Atoms are built around a dense nucleus containing protons and neutrons, surrounded by electrons. These electrons are confined to specific regions called electron shells or energy levels, which can be visualized like the layers of an onion. Each successive shell is farther from the nucleus and represents a higher, discrete amount of energy. The capacity of these shells to hold electrons is governed by the laws of quantum mechanics.
Understanding Atomic Shells and Energy Levels
The position and energy of an electron shell are described by the principal quantum number, \(n\). This number is a positive integer, starting with \(n=1\) for the shell closest to the nucleus. The third shell corresponds to \(n=3\) and is historically known as the M shell.
As the value of \(n\) increases, the shell is located at a greater average distance from the nucleus. This increased distance means the electrons are less tightly bound to the nucleus. Consequently, a higher principal quantum number also indicates a higher energy level and a larger capacity to accommodate electrons.
Calculating the Maximum Electron Capacity
The maximum number of electrons a shell can hold is determined by the formula \(2n^2\). Here, \(n\) is the principal quantum number, designating the shell number. This formula accounts for the fact that each orbital can hold a maximum of two electrons.

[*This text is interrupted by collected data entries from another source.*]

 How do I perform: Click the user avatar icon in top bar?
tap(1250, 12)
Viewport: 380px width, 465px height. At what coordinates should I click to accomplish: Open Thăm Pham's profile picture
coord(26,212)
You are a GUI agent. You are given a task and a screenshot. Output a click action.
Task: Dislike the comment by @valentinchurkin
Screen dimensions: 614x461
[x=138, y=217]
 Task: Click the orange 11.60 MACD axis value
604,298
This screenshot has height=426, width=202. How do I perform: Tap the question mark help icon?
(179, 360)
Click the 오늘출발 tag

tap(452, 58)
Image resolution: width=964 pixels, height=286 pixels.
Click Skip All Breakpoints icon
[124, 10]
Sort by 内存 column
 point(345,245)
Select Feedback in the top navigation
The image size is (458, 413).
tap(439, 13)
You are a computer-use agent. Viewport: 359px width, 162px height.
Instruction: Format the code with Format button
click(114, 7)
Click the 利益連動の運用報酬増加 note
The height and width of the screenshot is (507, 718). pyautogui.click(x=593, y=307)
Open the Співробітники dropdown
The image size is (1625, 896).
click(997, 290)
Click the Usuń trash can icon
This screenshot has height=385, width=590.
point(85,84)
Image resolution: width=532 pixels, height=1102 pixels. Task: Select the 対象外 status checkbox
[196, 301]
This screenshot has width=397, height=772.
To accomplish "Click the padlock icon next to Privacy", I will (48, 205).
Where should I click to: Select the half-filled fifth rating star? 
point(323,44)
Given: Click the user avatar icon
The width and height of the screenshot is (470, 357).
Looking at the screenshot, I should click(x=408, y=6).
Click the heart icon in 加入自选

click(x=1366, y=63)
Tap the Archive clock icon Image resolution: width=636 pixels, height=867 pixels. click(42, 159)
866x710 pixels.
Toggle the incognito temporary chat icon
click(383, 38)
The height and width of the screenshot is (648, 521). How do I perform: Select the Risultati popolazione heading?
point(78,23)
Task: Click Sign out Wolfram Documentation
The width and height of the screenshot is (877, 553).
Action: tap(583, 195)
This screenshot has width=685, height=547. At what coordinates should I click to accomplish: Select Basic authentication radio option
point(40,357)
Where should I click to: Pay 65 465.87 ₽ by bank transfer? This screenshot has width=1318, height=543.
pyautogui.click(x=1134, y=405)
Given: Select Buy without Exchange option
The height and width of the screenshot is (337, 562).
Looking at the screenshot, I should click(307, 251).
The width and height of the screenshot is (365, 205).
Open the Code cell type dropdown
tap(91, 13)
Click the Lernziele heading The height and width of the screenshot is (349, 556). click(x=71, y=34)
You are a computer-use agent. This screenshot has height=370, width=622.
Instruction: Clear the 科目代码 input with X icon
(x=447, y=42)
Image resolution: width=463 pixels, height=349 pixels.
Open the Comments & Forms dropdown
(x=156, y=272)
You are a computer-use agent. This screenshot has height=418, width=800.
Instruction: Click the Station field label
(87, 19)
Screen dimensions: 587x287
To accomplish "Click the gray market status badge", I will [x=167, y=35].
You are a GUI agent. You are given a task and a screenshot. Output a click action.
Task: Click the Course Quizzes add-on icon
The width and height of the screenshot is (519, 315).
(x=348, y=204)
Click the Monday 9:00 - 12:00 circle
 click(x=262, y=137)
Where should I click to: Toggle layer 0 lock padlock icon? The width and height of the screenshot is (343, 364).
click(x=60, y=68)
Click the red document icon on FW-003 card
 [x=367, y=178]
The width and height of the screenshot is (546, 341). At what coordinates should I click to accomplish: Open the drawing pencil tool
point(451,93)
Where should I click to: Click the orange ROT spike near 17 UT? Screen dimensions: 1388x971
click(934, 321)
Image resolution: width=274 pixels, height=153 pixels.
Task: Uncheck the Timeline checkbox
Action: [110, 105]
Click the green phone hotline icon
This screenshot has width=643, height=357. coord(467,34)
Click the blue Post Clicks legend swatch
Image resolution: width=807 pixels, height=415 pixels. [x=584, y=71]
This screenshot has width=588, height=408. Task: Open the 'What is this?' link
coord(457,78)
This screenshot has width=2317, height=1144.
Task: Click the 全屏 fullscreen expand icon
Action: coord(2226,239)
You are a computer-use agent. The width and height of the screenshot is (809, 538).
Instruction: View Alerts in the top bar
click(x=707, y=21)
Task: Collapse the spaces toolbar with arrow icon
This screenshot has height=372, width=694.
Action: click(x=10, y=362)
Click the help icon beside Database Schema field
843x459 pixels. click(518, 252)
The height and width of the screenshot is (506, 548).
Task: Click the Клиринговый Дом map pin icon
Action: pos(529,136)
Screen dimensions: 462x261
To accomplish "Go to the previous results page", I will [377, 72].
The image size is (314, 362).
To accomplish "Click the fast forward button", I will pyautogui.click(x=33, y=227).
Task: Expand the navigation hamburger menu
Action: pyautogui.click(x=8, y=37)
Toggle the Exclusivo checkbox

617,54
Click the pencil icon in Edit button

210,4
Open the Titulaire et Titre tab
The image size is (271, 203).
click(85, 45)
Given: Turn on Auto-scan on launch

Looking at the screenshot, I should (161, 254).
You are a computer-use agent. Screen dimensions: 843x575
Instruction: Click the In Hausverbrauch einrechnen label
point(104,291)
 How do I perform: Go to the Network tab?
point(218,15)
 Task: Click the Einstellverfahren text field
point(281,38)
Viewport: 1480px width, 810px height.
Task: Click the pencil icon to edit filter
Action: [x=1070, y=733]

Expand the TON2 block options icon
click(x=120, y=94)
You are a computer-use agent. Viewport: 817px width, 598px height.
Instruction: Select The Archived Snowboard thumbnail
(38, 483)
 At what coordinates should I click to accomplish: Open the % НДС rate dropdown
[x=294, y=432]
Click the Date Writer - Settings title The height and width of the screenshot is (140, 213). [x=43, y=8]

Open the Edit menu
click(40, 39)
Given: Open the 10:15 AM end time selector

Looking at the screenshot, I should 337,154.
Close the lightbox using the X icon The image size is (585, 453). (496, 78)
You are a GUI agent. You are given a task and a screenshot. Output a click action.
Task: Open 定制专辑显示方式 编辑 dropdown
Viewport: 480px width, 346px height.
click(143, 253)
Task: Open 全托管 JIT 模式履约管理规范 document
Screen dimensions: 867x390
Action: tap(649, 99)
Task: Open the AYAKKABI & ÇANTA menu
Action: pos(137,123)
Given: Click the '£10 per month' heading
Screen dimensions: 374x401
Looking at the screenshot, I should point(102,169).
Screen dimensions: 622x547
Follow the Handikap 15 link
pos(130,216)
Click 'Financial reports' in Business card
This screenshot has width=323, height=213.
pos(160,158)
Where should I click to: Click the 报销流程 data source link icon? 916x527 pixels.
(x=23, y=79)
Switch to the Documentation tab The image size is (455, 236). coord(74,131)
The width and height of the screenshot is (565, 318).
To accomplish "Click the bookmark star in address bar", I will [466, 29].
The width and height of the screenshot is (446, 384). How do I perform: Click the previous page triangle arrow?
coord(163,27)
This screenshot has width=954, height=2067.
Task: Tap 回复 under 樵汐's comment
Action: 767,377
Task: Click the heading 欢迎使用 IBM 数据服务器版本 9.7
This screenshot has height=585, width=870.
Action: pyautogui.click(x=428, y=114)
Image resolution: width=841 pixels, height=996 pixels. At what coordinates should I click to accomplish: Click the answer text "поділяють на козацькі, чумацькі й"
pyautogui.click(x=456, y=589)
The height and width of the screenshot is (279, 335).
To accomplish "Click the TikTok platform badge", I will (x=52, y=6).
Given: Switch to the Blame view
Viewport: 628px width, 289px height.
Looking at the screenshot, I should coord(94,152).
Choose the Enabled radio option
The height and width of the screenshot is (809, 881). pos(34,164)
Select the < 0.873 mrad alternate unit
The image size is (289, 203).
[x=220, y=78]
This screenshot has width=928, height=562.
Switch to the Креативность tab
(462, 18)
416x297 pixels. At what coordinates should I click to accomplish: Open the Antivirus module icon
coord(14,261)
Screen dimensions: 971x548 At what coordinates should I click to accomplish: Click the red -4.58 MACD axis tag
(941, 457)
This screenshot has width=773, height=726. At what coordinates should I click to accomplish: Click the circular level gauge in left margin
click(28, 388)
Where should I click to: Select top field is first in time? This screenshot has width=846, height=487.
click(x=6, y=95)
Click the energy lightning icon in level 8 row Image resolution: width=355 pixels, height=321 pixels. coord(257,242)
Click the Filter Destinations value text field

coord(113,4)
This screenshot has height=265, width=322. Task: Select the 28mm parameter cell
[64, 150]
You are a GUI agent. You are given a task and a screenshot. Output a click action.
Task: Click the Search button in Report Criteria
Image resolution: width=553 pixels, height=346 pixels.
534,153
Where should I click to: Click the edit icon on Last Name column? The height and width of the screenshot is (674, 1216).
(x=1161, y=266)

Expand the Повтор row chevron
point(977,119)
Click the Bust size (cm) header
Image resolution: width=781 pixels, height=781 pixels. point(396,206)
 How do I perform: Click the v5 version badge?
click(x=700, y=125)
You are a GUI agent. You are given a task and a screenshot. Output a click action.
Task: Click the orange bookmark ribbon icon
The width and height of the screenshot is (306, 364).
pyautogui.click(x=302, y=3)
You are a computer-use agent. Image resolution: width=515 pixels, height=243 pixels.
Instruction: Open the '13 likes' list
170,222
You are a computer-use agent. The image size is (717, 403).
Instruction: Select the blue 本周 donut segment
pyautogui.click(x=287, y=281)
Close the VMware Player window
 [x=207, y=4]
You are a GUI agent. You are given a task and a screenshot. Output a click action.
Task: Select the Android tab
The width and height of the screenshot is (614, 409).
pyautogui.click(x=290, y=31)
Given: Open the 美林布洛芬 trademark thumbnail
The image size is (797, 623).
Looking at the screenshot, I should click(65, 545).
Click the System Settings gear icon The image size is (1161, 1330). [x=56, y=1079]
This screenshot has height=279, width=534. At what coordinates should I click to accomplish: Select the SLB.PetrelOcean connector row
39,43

Applying this formula to the third electron shell (\(n=3\)), the calculation is straightforward. Squaring the shell number gives \(3^2\), which equals 9. Multiplying this result by two yields a total of 18. Therefore, the maximum capacity of the third electron shell is 18 electrons.
The Subshell Structure of the Third Shell
The 18-electron capacity of the third shell is justified by the presence of smaller, distinct energy subdivisions called subshells. The third shell (\(n=3\)) contains three types of subshells: \(s\), \(p\), and \(d\). These subshells represent different shapes and spatial orientations for the electrons.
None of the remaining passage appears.